Clearly $P(x)$ must start with $x^{a-b}$; so
$$
x^a-x^d-m=(x^b - x^c - n)(x^{a-b}+Q(x))=x^a-x^{a-b+c}-nx^{a-b}+Q(x)(x^b-x^c-n),
$$
or
$$
Q(x)(x^b-x^c-n)=x^{a-b+c}+nx^{a-b}-x^d-m.
$$
The constant term on the left and right must be $-m$, so $Q(x)=m/n+xR(x)$, giving
$$
(xR(x)+m/n)(x^b-x^c-n)=xR(x)(x^{b}-x^{c}-n)+(m/n)x^b-(m/n)x^c-m \\ =x^{a-b+c}+nx^{a-b}-x^d-m,
$$
or
$$
R(x)(x^b-x^c-n)=x^{a-b+c-1}+nx^{a-b-1}-x^{d-1}-(m/n)x^{b-1}+(m/n)x^{c-1}.
$$
We must have $c=1$ at this point, so
$$
R(x)(x^b-x-n)=x^{a-b}+nx^{a-b-1}-x^{d-1}-(m/n)x^{b-1}+(m/n).
$$
Now, for the highest-order terms to match, we need either $a-b \ge b$ or $d=b+1$.  The latter case does not help with OP's question, but setting $d=b+1$ gives $R(x)=-1$ and
$$
-x-n=-x^{a-b}-nx^{a-b-1}+(m/n)x^{b-1}-(m/n),
$$
so $m=n=1$ and $(a,b,c,d)=(5,3,1,4)$.  This gives the known but nontrivial result that $x^5-x^4-1=P(x)(x^3-x-1)$; and $x^3-x-1$ has as a real root the plastic constant $P=1.3247…$.  We conclude that $\{P^5\}=\{P^4\}$ and $\{P^3\}=\{P\}$, which is interesting but not exactly what we want.

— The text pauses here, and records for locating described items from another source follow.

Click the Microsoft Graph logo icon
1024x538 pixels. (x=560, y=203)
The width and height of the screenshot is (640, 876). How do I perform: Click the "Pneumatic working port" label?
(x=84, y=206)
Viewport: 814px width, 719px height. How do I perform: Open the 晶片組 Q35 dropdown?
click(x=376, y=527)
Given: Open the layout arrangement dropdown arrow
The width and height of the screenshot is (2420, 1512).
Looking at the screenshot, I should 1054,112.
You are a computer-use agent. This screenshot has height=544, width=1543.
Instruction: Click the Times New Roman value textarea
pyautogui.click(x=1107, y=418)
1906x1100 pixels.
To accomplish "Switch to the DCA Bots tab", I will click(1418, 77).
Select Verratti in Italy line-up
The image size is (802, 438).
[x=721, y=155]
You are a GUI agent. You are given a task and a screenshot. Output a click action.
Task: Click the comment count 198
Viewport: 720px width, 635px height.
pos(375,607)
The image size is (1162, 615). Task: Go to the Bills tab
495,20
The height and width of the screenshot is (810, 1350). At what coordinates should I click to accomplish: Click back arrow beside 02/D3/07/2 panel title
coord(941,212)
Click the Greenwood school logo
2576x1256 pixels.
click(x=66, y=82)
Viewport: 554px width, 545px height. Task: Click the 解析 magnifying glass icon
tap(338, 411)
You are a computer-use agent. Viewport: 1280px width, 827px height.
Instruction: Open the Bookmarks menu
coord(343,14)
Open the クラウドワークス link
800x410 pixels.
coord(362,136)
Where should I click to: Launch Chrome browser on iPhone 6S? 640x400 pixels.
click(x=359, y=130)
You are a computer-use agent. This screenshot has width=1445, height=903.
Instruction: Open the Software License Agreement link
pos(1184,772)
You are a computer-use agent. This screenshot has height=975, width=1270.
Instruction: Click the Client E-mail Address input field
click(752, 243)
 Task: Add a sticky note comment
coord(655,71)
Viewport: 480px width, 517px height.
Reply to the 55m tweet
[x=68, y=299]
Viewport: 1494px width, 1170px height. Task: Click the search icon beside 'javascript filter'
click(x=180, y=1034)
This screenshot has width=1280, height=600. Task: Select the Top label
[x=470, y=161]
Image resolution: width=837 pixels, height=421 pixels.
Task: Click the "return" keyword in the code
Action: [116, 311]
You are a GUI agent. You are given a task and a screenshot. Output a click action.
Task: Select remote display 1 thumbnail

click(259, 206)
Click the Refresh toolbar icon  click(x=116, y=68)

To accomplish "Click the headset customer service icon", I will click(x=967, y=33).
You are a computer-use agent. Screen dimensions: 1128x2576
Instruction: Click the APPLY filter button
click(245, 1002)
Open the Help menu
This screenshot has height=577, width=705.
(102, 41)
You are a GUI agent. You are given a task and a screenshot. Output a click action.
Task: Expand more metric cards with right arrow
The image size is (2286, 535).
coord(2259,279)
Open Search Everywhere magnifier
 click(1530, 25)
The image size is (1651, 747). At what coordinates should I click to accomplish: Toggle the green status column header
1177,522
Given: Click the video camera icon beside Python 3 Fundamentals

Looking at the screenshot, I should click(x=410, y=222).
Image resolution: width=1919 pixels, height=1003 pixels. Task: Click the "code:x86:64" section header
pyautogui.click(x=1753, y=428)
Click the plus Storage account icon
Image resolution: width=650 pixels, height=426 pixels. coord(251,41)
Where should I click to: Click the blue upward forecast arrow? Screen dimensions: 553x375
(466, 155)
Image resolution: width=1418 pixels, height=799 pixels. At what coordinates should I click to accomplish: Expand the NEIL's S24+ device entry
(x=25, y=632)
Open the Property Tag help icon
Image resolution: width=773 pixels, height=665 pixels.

If we instead set $a=2b+k$ for $k\ge 0$, then
$$
R(x)(x^b-x-n)=x^{b+k}+nx^{b+k-1}-x^{d-1}-(m/n)x^{b-1}+(m/n).
$$
Restricting ourselves to $d=b$,
$$
R(x)(x^b-x-n)=x^{b+k}+nx^{b+k-1}-\left(\frac{m}{n}+1\right)x^{b-1}+\left(\frac{m}{n}\right).
$$
It's then possible to try various values for $k$.  Interestingly, if $k=1$, then the solution $(a,b,c,d)=(5,2,1,2)$, $m=18$, $n=-3$ arises.  This corresponds to
$$
x^5-x^2-18 = P(x)(x^2-x+3),
$$
which is very close to a positive result.  Unfortunately $x^2-x+3$ has only complex roots: $r=1/2 + i\sqrt{11}/2$ and its complex conjugate.  But indeed
$$
r^5 = 31/2 + i\sqrt{11}/2, \\
r^2 = -5/2 + i\sqrt{11}/2, \\
r = 1/2 + i\sqrt{11}/2,
$$
so this can be seen as a complex solution to $\{x^5\}=\{x^2\}=\{x\}\neq 0$.